◆ Exercise instructions: Given the records below, would you repeat exactly the lines that begin at the one containing "This screenshot has width=1164, height=1036." and end at the one containing "Given: Click the", inclusive?

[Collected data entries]
——————————

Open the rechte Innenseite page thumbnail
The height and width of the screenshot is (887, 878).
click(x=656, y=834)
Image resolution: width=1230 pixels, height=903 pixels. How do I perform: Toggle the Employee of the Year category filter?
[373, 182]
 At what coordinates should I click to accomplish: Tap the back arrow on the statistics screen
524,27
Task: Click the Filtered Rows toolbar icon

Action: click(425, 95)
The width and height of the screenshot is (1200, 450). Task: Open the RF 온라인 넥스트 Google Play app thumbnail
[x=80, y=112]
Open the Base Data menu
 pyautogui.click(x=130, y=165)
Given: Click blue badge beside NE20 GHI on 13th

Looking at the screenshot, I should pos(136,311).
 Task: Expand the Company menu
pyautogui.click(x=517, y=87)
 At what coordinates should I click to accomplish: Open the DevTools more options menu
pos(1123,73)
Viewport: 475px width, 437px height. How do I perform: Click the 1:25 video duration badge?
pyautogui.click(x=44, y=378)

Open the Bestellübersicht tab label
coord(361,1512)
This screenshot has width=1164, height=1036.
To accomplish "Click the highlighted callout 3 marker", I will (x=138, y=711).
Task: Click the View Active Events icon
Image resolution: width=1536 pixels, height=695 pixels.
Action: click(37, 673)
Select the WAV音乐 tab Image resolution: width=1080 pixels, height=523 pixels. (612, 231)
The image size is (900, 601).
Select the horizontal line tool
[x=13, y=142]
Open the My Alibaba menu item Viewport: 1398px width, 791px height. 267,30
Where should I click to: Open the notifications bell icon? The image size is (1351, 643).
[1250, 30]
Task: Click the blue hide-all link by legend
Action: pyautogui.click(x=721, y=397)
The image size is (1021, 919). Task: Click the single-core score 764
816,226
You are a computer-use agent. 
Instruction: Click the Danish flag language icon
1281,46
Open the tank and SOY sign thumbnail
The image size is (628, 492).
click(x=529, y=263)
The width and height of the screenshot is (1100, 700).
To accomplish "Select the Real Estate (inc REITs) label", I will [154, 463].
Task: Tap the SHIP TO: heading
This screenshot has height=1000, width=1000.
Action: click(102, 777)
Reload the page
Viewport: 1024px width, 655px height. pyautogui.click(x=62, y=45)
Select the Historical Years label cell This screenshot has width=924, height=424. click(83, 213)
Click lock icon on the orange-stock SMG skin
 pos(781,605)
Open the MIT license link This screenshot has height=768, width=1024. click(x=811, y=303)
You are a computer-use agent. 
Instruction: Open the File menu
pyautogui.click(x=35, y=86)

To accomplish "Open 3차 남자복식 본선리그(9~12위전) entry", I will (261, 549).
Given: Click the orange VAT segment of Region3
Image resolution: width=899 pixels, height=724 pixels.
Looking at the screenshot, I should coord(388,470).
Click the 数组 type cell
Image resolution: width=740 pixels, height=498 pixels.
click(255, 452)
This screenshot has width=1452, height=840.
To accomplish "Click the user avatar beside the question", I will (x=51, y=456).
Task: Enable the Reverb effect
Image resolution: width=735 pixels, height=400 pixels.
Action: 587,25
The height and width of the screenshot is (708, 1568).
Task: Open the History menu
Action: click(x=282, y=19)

——————————

◆ Answer space:
This screenshot has width=1164, height=1036.
To accomplish "Click the highlighted callout 3 marker", I will (x=138, y=711).
Task: Click the View Active Events icon
Image resolution: width=1536 pixels, height=695 pixels.
Action: click(37, 673)
Select the WAV音乐 tab Image resolution: width=1080 pixels, height=523 pixels. (612, 231)
The image size is (900, 601).
Select the horizontal line tool
[x=13, y=142]
Open the My Alibaba menu item Viewport: 1398px width, 791px height. 267,30
Where should I click to: Open the notifications bell icon? The image size is (1351, 643).
[1250, 30]
Task: Click the blue hide-all link by legend
Action: pyautogui.click(x=721, y=397)
The image size is (1021, 919). Task: Click the single-core score 764
816,226
You are a computer-use agent. 
Instruction: Click the Danish flag language icon
1281,46
Open the tank and SOY sign thumbnail
The image size is (628, 492).
click(x=529, y=263)
The width and height of the screenshot is (1100, 700).
To accomplish "Select the Real Estate (inc REITs) label", I will [154, 463].
Task: Tap the SHIP TO: heading
This screenshot has height=1000, width=1000.
Action: click(102, 777)
Reload the page
Viewport: 1024px width, 655px height. pyautogui.click(x=62, y=45)
Select the Historical Years label cell This screenshot has width=924, height=424. click(83, 213)
Click lock icon on the orange-stock SMG skin
 pos(781,605)
Open the MIT license link This screenshot has height=768, width=1024. click(x=811, y=303)
You are a computer-use agent. 
Instruction: Open the File menu
pyautogui.click(x=35, y=86)

To accomplish "Open 3차 남자복식 본선리그(9~12위전) entry", I will (261, 549).
Given: Click the orange VAT segment of Region3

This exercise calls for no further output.